- [SET PROBLEM A]: Reproduce the part of the digital communication quiz that opens with the words "10. Matched filter" and closes with "on off keying.".

- [EXCERPTED PASSAGE]:
- - -

4. FSK reception uses
a) Correlation receiver
b) PLL
c) Correlation receiver & PLL
d) None of the mentioned
Answer: c
Explanation: Frequency shift keying uses correlation receiver and phase locked loop.
5. In non coherent reception _____ is measured.
a) Phase
b) Energy
c) Power
d) None of the mentioned
Answer: b
Explanation: In non coherent reception of FSK, energy in each frequency is measured.
6. Every frequency has ____ orthogonal functions.
a) One
b) Two
c) Four
d) Six
Answer: b
Explanation: Every frequency has two orthogonal functions – sine and cosine.
7. If we correlate the received signal with any one of the two orthogonal function, the obtained inner product will be
a) In phase
b) Quadrature
c) Zero
d) Cannot be determined
Answer: c
Explanation: If we correlate the received signal with only one of the orthogonal function for example sine, the inner product obtained will be zero.
8. If we correlate the received signal with both orthogonal function the inner product will be
a) In phase
b) Quadrature
c) In phase and quadrature
d) Unity
Answer: c
Explanation: If we correlate the received signal with both the orthogonal function, the two inner products obtained will be in phase and quadrature.
9. Simulation is used to determine
a) Bit error rate
b) Symbol error rate
c) Bit error
d) Symbol error
Answer: a
Explanation: A simulation of digital communication system is used to estimate bit error rate.
10. Matched filter is a _____ technique.
a) Modulation
b) Demodulation
c) Modulation & Demodulation
d) None of the mentioned
Answer: b
Explanation: Matched filter is a demodulation technique with LTI.
11. Which is called as on-off keying?
a) Amplitude shift keying
b) Uni-polar PAM
c) Amplitude shift keying & Uni-polar PAM
d) None of the mentioned
Answer: c
Explanation: Amplitude shift keying and uni-polar PAM both schemes are called as on off keying.
12. QAM uses ______ as the dimensions.
a) In phase
b) Quadrature
c) In phase & Quadrature
d) None of the mentioned
Answer: c
Explanation: QAM uses in phase and quadrature which is cosine and sine respectively as the dimensions.
13. Which has same probability of error?
a) BPSK and QPSK
b) BPSK and ASK
c) BPSK and PAM
d) BPSK and QAM
Answer: c
Explanation: BPSK is similar to bipolar PAM and both have same probability of error.
14. Which system uses QAM?
a) Digital microwave relay
b) Dial up modem
c) Digital microwave relay & Dial up modem
d) None of the mentioned
Answer: c
Explanation: Digital microwave relay, dial up modem and etc uses QAM modulation technique.
15. Digital communication is _______ to environmental changes?
a) Less sensitive
b) More sensitive
c) Does not depend
d) None of the mentioned
Answer: a
Explanation: Digital communication is less sensitive to environmental changes like temperature etc.
16. Advantages of digital communication are
a) Easy multiplexing
b) Easy processing
c) Reliable
d) All of the mentioned
Answer: d
Explanation: Digital communication is a very reliable communication. It is easy for multiplexing, easy for signalling and processing etc.
17. What is necessary for digital communication?
a) Precision timing
b) Frame synchronization
c) Character synchronization
d) All of the mentioned
Answer: d
Explanation: Bit, character, frame synchronization and precision timing is necessary for digital communication. This is considered as a disadvantage of digital communication.

- - -

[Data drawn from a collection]
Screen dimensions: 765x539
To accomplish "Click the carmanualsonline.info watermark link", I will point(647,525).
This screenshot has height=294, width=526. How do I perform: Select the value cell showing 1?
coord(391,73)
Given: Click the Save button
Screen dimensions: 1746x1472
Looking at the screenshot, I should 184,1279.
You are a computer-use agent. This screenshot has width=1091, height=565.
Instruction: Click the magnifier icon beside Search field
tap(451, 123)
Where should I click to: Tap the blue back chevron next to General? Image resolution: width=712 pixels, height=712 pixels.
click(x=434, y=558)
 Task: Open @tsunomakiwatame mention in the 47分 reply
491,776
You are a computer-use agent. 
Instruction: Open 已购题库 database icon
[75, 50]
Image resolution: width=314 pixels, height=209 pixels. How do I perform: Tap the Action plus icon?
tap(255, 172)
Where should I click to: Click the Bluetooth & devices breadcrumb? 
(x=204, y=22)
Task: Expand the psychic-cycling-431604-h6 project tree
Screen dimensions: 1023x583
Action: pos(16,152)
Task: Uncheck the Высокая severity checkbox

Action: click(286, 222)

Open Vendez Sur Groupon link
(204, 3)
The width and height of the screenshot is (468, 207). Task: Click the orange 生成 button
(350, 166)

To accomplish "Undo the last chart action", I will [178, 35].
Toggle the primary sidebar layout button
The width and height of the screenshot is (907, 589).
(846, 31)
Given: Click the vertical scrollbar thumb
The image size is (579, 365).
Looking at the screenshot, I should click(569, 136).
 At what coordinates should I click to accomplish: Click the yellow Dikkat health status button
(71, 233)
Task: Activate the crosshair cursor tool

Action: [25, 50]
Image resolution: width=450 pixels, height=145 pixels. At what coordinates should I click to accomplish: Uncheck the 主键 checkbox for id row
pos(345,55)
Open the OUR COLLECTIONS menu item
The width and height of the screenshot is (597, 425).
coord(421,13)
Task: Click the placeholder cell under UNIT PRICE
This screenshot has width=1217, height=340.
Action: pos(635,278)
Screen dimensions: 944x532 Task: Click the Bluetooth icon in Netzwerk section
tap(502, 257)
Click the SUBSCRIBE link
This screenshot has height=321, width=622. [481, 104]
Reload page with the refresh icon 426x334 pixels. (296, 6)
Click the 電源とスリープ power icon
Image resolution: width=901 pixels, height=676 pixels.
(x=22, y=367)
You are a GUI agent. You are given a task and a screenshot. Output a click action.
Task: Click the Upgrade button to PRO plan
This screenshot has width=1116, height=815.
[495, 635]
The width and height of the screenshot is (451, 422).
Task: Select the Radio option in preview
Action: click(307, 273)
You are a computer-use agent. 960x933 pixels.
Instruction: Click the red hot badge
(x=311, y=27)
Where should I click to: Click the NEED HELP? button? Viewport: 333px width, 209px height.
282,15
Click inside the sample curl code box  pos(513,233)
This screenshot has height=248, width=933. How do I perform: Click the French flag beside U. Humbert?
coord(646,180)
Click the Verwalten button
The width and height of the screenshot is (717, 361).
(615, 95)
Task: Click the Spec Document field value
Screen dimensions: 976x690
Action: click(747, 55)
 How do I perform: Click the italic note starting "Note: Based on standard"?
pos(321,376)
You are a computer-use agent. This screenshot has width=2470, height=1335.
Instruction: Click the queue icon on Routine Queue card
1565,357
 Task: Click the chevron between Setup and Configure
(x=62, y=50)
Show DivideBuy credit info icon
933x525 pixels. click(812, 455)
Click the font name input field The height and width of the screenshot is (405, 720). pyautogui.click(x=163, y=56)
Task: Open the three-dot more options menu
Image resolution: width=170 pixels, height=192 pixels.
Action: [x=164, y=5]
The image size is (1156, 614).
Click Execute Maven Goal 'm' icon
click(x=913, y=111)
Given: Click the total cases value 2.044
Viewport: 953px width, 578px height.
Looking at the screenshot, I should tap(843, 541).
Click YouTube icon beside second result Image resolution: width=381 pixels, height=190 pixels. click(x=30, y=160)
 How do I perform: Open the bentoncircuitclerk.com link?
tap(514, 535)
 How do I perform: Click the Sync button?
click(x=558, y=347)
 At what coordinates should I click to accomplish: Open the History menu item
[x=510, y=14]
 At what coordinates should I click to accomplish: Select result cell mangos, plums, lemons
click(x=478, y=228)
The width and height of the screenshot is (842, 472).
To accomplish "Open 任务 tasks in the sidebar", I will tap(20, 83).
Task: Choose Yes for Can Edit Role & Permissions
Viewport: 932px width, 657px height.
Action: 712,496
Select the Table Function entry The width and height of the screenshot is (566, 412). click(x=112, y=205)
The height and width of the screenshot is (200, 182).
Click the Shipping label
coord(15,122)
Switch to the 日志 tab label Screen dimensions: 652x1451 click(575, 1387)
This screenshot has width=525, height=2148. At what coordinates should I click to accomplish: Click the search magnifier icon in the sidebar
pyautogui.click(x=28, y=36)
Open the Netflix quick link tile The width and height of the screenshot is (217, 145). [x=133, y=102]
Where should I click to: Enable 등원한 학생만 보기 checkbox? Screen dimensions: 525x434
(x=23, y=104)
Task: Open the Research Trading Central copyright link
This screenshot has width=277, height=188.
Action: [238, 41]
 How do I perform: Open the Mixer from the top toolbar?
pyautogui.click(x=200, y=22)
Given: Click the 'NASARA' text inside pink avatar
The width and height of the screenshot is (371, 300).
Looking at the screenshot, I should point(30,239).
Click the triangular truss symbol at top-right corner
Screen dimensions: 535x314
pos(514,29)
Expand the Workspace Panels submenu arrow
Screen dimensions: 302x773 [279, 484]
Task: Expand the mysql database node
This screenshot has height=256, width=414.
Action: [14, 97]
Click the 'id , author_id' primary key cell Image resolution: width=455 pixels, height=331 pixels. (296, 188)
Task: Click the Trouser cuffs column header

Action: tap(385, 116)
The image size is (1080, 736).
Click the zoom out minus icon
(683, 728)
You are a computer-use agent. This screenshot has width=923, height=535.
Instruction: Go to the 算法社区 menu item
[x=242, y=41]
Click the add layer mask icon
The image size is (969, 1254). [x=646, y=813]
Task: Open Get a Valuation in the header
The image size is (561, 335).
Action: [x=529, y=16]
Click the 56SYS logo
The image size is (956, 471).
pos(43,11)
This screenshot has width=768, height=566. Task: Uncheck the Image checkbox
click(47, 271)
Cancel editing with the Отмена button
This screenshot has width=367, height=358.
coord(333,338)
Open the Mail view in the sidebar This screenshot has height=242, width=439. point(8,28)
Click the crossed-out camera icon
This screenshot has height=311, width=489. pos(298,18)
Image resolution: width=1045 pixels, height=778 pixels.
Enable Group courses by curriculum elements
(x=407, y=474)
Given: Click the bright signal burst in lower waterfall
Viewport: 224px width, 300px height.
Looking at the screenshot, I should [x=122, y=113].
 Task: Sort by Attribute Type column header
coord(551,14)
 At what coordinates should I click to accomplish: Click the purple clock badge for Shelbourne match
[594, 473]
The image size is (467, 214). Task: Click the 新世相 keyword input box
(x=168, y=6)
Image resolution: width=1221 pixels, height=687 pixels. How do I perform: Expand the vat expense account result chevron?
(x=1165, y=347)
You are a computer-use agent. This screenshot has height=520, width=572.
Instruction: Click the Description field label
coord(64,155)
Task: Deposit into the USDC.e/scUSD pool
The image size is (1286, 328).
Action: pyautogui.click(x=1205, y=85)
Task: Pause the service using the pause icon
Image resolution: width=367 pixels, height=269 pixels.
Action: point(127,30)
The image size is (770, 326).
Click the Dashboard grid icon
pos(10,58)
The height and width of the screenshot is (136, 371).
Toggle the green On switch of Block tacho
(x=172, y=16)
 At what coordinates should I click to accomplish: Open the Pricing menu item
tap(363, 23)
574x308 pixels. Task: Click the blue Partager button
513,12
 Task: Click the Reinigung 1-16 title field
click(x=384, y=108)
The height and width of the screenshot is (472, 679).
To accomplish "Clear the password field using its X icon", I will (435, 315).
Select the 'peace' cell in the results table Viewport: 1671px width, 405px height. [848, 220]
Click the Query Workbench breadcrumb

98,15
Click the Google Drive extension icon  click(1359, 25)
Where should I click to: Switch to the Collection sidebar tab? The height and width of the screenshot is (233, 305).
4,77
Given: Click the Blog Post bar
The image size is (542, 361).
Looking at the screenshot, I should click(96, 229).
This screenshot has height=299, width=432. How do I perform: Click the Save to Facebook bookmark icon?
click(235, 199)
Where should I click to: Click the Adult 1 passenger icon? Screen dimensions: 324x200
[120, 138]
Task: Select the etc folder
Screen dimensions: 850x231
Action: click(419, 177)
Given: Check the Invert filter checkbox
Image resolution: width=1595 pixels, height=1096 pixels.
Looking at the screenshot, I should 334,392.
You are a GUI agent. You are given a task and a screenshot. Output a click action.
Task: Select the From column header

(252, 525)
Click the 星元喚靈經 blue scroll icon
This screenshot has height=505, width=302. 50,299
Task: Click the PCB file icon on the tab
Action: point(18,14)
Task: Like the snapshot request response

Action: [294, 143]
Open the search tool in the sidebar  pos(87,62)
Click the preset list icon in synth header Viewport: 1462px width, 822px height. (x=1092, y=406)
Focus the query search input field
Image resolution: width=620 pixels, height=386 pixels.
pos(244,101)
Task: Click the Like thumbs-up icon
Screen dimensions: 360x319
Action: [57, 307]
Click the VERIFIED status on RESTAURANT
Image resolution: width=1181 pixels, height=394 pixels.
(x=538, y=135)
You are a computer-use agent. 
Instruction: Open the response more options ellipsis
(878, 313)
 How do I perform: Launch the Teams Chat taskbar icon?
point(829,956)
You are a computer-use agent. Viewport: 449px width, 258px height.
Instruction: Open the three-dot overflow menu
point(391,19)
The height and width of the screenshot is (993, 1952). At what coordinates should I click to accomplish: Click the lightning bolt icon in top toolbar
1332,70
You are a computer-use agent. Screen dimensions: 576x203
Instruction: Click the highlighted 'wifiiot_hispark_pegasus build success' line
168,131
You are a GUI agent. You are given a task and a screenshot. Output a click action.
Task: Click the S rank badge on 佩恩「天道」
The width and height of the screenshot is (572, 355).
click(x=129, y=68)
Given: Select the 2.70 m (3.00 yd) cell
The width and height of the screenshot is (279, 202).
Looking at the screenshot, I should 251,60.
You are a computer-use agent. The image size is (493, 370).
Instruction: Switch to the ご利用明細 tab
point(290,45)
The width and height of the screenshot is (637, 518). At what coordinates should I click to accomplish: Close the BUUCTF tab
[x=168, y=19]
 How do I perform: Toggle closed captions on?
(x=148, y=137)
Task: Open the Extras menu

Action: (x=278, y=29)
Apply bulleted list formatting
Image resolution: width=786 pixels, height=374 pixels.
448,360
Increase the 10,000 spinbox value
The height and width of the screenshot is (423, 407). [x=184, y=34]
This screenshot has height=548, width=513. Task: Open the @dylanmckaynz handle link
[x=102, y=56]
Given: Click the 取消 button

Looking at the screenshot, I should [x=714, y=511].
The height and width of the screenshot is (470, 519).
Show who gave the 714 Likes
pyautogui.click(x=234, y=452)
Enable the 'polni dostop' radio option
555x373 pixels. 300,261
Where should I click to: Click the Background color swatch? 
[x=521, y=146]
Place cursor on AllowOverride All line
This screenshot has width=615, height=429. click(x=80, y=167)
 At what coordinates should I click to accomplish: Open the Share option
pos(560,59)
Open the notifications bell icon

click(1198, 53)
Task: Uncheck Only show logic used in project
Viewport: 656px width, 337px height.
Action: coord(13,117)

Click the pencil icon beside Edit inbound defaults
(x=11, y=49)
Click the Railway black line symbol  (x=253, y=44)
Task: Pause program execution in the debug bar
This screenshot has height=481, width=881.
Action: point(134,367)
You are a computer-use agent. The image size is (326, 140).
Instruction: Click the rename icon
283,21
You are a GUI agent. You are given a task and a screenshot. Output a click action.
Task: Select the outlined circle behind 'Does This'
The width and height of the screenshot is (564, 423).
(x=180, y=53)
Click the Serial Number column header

- - -

- [SET PROBLEM B]: In the records, rewrite the part that opens with the line containing "You are a computer-use agent. Screen" and closes with the line containing "Looking at the screenshot, I should 251,60.", swapping "badge" for "emblem" and keeping everything else unchanged. Give only those lines.

- [REPLY A]:
10. Matched filter is a _____ technique.
a) Modulation
b) Demodulation
c) Modulation & Demodulation
d) None of the mentioned
Answer: b
Explanation: Matched filter is a demodulation technique with LTI.
11. Which is called as on-off keying?
a) Amplitude shift keying
b) Uni-polar PAM
c) Amplitude shift keying & Uni-polar PAM
d) None of the mentioned
Answer: c
Explanation: Amplitude shift keying and uni-polar PAM both schemes are called as on off keying.

- [REPLY B]:
You are a computer-use agent. Screen dimensions: 576x203
Instruction: Click the highlighted 'wifiiot_hispark_pegasus build success' line
168,131
You are a GUI agent. You are given a task and a screenshot. Output a click action.
Task: Click the S rank emblem on 佩恩「天道」
The width and height of the screenshot is (572, 355).
click(x=129, y=68)
Given: Select the 2.70 m (3.00 yd) cell
The width and height of the screenshot is (279, 202).
Looking at the screenshot, I should 251,60.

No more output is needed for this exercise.